BRIEF A: In the stored dataset entries, starting at the first entry and ending at the line containing "click(x=427, y=60)", swap "image size" for "screenshot size" and give those lines back with nothing else changed.

The administrative team wanted to take a moment and send a message to parents about remote learning. Before getting into specifics, I want to personally thank each and every one of you for your understanding in this incredibly challenging situation. Just as we have stressed to teachers, it is critical that all of us take care of ourselves, because without that self-care it becomes impossible to support the other people in our lives. We hope that you are well, are taking steps to stay mentally and physically healthy, and most importantly are maintaining a healthy attitude about your child’s remote learning. 


Below are some very important ideas that we want parents to understand about remote learning:


  • Remote Learning is not intended to replicate what happens at school. During traditional learning, the teacher is present and learning takes place in a very structured environment. Schools also have many additional layers of support to help students learn. No matter how well intentioned parents are, it would not be fair to expect that parents will suddenly become teachers without the appropriate background and training. 


  • It is also true that school may not be the top priority for all families who are dealing with many other, equally important aspects of life. These issues include loss of income, job uncertainty, food scarcity, financial struggles, family illness, concern for family members, etc. While education is critical to a child’s long-term success, we also recognize that there are many other things to prioritize in these trying times.

BRIEF B: Retype the message to parents about remote learning word for word.

Stored dataset entries:
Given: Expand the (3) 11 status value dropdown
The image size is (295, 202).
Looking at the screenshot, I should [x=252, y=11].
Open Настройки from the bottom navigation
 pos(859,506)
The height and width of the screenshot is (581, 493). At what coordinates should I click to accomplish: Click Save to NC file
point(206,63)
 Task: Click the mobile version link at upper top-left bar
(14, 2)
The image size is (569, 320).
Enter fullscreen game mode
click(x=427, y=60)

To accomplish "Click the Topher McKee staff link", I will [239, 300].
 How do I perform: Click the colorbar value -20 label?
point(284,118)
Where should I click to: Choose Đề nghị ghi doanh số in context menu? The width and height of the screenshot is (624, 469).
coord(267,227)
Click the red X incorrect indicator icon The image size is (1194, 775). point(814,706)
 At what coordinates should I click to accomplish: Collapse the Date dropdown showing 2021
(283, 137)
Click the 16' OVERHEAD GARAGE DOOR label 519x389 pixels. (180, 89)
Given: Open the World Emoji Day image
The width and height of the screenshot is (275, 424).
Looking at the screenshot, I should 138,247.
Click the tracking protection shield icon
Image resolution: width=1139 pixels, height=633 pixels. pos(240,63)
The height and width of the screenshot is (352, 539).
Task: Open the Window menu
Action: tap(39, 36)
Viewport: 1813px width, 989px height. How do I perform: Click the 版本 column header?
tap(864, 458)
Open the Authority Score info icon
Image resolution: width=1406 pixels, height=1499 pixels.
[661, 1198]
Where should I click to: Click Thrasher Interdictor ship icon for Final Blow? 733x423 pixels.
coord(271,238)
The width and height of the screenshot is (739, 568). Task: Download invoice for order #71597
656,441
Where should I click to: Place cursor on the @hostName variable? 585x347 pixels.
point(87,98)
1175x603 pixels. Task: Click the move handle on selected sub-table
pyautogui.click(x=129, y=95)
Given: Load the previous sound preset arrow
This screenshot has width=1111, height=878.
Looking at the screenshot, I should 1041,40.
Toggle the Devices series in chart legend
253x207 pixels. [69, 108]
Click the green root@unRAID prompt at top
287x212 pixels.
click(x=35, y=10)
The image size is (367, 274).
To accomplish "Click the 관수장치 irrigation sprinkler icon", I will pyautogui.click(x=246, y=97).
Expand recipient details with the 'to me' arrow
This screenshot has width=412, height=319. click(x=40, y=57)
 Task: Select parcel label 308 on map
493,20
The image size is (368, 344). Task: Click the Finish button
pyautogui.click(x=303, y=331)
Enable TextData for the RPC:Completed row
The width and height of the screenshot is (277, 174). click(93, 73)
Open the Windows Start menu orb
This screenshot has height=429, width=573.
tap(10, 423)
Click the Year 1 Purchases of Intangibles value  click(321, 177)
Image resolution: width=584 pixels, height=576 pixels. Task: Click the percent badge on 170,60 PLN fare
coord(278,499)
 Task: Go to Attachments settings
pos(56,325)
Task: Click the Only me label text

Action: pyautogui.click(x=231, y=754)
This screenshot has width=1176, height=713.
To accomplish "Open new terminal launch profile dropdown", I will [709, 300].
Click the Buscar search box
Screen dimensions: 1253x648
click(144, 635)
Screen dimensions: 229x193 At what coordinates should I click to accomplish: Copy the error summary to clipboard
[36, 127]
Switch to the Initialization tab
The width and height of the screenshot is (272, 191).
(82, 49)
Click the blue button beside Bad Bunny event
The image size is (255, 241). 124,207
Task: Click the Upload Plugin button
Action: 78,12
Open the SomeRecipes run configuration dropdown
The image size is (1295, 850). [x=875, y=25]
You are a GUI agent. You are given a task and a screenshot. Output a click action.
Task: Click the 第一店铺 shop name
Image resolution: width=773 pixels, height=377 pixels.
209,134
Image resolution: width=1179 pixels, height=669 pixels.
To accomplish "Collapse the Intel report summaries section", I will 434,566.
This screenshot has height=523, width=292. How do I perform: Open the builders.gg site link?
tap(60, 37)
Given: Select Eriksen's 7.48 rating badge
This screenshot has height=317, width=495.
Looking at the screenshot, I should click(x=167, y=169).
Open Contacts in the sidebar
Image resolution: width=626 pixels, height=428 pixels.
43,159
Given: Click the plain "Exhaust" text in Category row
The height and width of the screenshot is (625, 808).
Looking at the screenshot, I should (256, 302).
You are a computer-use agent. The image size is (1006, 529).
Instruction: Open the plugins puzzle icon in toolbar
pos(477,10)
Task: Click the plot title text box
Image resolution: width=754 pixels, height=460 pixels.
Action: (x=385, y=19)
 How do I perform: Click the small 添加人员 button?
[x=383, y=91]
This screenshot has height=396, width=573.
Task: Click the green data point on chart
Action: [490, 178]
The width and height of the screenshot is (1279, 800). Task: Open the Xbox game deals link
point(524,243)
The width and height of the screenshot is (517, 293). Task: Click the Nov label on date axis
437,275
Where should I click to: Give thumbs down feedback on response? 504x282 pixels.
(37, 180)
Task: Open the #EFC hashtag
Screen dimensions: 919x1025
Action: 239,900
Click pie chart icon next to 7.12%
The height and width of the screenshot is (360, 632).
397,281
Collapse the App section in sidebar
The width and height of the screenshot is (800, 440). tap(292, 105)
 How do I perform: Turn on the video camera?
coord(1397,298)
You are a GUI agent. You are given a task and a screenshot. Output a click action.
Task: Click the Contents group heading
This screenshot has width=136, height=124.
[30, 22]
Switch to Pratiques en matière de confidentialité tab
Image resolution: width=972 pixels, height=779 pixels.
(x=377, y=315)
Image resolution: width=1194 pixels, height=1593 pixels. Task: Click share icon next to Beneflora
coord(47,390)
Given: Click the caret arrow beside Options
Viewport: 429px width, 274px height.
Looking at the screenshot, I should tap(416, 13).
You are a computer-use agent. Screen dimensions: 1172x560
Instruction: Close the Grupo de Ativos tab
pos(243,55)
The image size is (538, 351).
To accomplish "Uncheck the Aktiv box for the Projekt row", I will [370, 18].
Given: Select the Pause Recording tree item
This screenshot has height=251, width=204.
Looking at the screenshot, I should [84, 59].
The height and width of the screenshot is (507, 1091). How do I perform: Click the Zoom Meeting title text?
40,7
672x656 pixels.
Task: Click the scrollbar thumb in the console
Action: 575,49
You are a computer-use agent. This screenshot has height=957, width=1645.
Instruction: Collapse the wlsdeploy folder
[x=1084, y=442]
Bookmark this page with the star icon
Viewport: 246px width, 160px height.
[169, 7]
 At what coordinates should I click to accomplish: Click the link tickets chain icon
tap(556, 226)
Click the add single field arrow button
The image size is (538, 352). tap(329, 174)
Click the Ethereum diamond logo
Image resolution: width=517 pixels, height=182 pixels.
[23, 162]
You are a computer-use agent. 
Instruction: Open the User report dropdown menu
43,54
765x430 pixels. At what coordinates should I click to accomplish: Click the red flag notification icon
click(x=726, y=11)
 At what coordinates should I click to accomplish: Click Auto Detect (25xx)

ANSWER A:
Given: Expand the (3) 11 status value dropdown
The screenshot size is (295, 202).
Looking at the screenshot, I should [x=252, y=11].
Open Настройки from the bottom navigation
 pos(859,506)
The height and width of the screenshot is (581, 493). At what coordinates should I click to accomplish: Click Save to NC file
point(206,63)
 Task: Click the mobile version link at upper top-left bar
(14, 2)
The screenshot size is (569, 320).
Enter fullscreen game mode
click(x=427, y=60)

ANSWER B:
The administrative team wanted to take a moment and send a message to parents about remote learning. Before getting into specifics, I want to personally thank each and every one of you for your understanding in this incredibly challenging situation. Just as we have stressed to teachers, it is critical that all of us take care of ourselves, because without that self-care it becomes impossible to support the other people in our lives. We hope that you are well, are taking steps to stay mentally and physically healthy, and most importantly are maintaining a healthy attitude about your child’s remote learning. 


Below are some very important ideas that we want parents to understand about remote learning:


  • Remote Learning is not intended to replicate what happens at school. During traditional learning, the teacher is present and learning takes place in a very structured environment. Schools also have many additional layers of support to help students learn. No matter how well intentioned parents are, it would not be fair to expect that parents will suddenly become teachers without the appropriate background and training. 


  • It is also true that school may not be the top priority for all families who are dealing with many other, equally important aspects of life. These issues include loss of income, job uncertainty, food scarcity, financial struggles, family illness, concern for family members, etc. While education is critical to a child’s long-term success, we also recognize that there are many other things to prioritize in these trying times.